ACTIVITY: Of the lines below, count those containing the word "search". Reply with the number alone.

EXTRACTED RECORDS:
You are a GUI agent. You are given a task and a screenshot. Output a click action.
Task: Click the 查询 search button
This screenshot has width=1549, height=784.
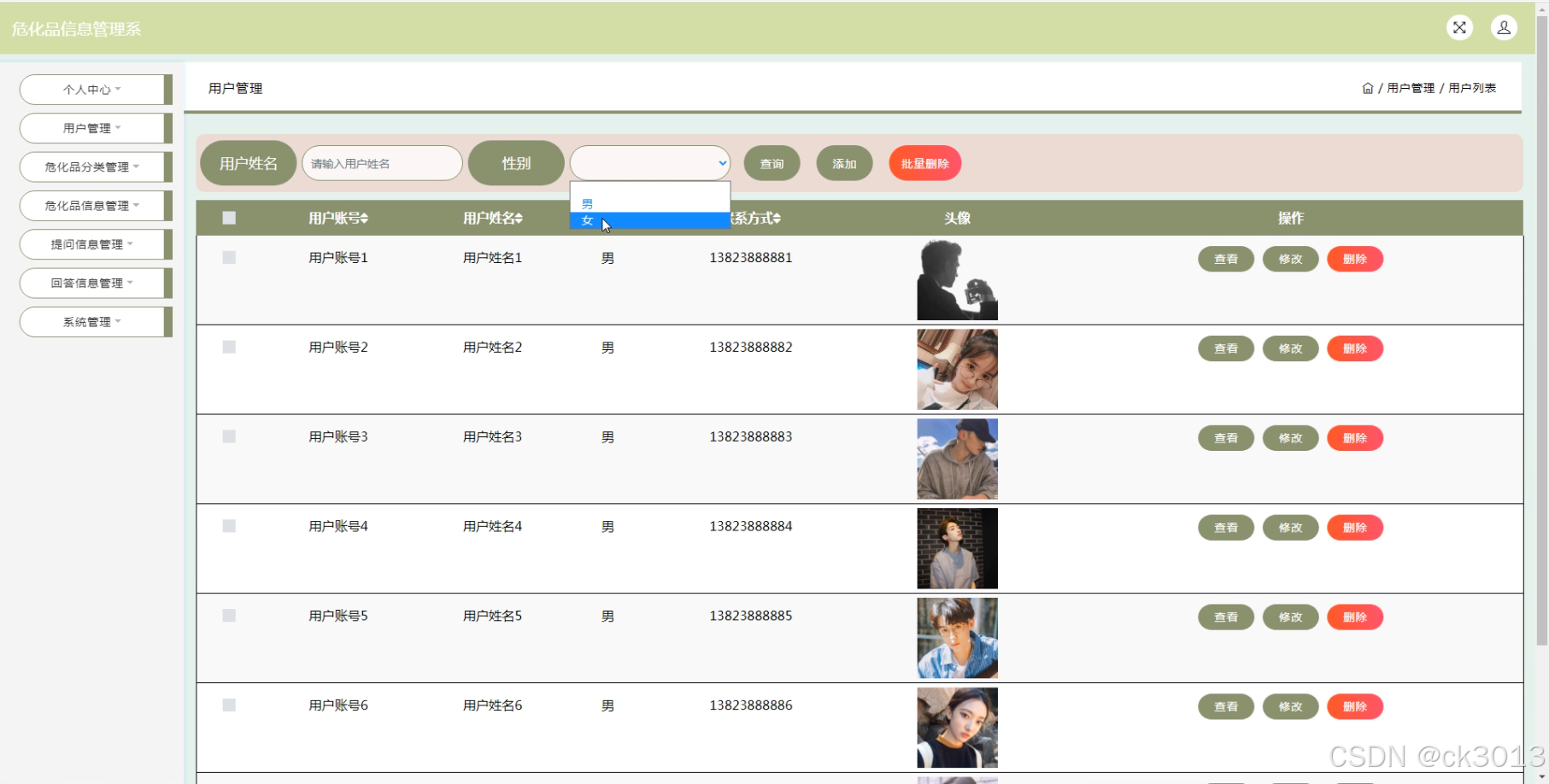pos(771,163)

---

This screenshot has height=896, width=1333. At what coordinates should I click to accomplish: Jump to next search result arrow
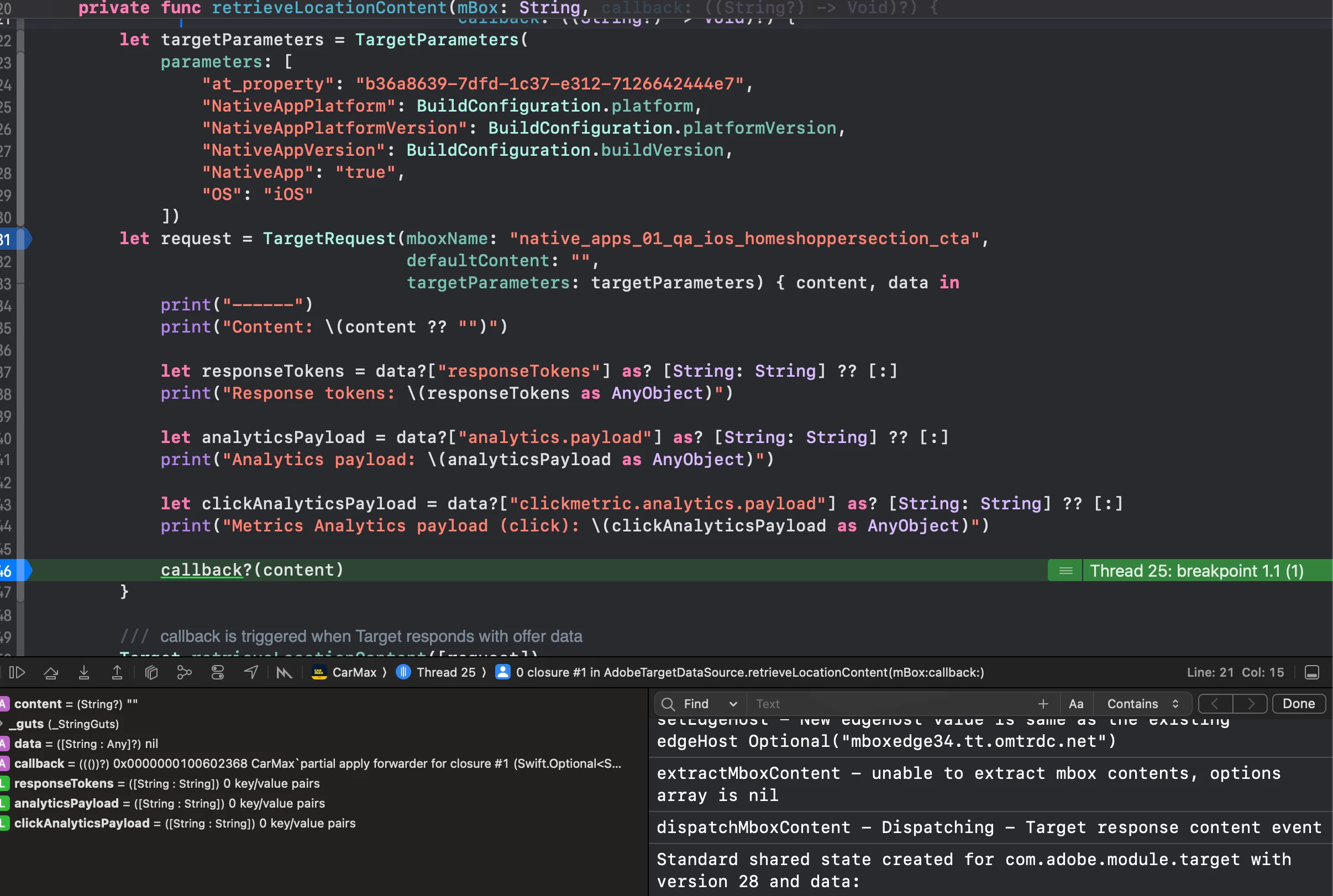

RESPONSE: 2